───── Material for this task ─────

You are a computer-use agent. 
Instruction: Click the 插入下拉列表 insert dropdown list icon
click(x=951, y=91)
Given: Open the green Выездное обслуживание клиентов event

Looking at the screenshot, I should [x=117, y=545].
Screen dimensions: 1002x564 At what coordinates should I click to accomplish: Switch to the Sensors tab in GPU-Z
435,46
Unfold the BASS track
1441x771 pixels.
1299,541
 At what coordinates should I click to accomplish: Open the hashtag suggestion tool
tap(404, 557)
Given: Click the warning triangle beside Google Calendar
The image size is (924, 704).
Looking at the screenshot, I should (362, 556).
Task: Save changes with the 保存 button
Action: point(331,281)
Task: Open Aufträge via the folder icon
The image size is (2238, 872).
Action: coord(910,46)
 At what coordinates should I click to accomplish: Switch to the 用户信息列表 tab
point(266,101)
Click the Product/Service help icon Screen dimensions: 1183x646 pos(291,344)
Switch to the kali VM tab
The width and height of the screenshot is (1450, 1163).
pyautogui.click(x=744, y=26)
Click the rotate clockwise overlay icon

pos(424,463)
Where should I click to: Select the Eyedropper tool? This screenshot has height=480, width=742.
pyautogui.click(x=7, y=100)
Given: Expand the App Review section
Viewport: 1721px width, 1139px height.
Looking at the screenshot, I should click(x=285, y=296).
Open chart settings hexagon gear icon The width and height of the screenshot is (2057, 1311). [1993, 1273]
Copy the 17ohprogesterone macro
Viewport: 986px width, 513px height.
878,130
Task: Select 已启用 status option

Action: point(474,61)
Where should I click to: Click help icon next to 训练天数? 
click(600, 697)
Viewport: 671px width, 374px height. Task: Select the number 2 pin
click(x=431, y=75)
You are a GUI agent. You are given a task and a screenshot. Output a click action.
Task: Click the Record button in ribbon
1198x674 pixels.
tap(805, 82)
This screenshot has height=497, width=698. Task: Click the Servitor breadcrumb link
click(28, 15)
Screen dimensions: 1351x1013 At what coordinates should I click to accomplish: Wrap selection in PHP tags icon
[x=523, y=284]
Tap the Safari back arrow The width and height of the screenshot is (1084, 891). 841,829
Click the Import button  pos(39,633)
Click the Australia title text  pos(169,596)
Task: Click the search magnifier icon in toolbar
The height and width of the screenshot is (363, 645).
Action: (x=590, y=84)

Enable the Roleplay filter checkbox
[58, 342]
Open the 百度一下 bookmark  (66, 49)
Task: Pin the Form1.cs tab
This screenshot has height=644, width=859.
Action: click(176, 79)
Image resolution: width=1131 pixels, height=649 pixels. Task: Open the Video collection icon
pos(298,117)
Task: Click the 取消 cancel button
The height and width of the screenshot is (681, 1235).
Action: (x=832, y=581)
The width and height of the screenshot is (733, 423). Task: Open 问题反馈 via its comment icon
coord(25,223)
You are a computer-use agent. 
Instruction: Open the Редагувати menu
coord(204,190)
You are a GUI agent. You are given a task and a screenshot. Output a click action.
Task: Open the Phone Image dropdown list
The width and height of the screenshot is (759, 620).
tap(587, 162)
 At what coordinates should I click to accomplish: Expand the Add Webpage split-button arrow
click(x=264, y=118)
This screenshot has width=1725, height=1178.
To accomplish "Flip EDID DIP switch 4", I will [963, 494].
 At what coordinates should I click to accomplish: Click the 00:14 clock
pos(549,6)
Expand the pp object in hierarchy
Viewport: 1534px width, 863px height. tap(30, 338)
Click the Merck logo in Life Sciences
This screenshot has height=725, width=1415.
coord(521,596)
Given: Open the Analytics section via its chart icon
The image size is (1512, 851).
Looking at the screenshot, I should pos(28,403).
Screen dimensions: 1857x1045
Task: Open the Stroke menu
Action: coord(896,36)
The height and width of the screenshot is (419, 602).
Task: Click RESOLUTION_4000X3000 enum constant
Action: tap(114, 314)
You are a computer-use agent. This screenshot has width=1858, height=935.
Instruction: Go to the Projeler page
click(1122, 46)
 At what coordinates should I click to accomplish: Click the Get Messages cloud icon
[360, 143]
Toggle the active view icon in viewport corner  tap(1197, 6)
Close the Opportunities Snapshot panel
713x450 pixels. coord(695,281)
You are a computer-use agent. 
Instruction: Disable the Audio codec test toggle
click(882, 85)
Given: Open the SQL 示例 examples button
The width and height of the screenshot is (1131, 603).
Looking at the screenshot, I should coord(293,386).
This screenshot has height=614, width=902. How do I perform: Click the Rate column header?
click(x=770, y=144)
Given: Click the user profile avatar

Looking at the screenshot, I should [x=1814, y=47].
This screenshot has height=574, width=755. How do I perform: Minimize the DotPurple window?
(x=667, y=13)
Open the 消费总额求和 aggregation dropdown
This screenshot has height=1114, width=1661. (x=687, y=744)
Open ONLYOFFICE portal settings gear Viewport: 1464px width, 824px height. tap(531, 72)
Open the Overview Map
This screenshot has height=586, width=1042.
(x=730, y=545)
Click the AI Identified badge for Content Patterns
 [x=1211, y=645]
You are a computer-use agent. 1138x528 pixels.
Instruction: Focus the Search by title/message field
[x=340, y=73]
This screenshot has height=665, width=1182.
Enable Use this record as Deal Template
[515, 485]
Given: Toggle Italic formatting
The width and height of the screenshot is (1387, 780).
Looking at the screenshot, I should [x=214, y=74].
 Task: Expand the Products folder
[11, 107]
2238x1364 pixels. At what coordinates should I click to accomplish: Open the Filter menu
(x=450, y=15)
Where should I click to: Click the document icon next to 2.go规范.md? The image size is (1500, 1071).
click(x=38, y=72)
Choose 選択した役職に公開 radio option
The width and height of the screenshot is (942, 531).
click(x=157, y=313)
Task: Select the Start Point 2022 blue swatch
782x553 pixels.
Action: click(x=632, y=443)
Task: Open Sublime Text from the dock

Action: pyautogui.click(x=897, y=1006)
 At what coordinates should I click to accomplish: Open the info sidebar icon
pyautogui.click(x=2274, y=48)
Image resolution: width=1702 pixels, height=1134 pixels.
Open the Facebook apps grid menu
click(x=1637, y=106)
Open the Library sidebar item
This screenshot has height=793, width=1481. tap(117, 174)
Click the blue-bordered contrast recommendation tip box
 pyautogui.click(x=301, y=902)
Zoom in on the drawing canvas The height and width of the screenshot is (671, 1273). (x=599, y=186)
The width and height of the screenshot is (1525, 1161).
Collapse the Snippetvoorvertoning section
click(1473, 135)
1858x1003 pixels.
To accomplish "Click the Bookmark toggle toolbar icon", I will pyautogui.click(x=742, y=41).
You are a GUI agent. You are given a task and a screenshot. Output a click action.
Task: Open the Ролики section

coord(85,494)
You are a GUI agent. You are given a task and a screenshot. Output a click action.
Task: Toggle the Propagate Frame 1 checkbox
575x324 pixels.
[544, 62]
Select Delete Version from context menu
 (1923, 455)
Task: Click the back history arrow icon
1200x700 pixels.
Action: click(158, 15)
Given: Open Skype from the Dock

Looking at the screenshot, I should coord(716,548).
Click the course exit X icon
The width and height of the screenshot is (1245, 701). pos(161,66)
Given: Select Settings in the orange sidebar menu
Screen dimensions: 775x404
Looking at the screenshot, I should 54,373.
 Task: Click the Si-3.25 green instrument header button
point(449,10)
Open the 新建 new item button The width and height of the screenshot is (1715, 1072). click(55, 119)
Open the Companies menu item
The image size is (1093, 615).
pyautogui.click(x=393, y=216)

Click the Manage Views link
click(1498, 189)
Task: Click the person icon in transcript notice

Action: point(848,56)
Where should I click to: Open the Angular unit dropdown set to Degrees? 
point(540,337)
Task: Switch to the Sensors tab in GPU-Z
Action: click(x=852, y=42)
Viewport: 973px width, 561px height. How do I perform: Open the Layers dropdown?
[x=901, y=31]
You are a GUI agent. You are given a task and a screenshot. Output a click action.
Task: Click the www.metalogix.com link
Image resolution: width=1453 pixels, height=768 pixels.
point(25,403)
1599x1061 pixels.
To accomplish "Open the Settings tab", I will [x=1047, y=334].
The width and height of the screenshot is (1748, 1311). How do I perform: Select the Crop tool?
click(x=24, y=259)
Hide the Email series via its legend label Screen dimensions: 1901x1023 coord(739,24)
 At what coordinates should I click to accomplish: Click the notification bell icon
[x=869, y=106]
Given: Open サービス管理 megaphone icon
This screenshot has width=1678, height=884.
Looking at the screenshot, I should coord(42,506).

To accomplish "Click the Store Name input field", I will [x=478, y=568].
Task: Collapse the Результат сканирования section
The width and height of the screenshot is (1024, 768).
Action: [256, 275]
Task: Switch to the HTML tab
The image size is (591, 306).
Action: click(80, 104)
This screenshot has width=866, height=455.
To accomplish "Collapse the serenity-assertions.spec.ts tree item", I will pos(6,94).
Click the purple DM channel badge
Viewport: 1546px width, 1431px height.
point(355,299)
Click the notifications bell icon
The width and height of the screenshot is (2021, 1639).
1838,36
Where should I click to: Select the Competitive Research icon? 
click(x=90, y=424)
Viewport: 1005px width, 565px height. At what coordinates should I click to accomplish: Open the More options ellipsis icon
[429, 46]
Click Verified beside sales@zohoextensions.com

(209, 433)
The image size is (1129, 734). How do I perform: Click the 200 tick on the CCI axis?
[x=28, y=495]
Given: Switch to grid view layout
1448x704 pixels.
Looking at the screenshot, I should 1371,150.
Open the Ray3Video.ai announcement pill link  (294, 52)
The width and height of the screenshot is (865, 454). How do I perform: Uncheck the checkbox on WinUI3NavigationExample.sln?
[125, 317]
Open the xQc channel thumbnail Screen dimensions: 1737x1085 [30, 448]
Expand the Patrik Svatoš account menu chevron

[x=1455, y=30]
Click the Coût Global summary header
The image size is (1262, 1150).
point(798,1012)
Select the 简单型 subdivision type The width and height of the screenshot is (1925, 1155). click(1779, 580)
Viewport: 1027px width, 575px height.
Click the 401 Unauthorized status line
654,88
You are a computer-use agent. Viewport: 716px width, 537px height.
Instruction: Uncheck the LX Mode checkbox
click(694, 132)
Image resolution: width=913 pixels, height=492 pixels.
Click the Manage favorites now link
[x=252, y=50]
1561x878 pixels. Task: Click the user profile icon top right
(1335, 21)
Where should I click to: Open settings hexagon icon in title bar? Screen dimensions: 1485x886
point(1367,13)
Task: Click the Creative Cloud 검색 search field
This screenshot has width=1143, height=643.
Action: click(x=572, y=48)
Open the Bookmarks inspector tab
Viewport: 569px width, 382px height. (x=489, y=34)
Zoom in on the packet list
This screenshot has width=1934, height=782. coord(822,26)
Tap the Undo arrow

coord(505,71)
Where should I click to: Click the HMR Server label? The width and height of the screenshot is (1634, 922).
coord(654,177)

─────

→ Task prompt: Write down again the exact lines running from the beginning of the data to the line containing "Given: Click the warning", with both ends included.

→ Your response:
You are a computer-use agent. 
Instruction: Click the 插入下拉列表 insert dropdown list icon
click(x=951, y=91)
Given: Open the green Выездное обслуживание клиентов event

Looking at the screenshot, I should [x=117, y=545].
Screen dimensions: 1002x564 At what coordinates should I click to accomplish: Switch to the Sensors tab in GPU-Z
435,46
Unfold the BASS track
1441x771 pixels.
1299,541
 At what coordinates should I click to accomplish: Open the hashtag suggestion tool
tap(404, 557)
Given: Click the warning triangle beside Google Calendar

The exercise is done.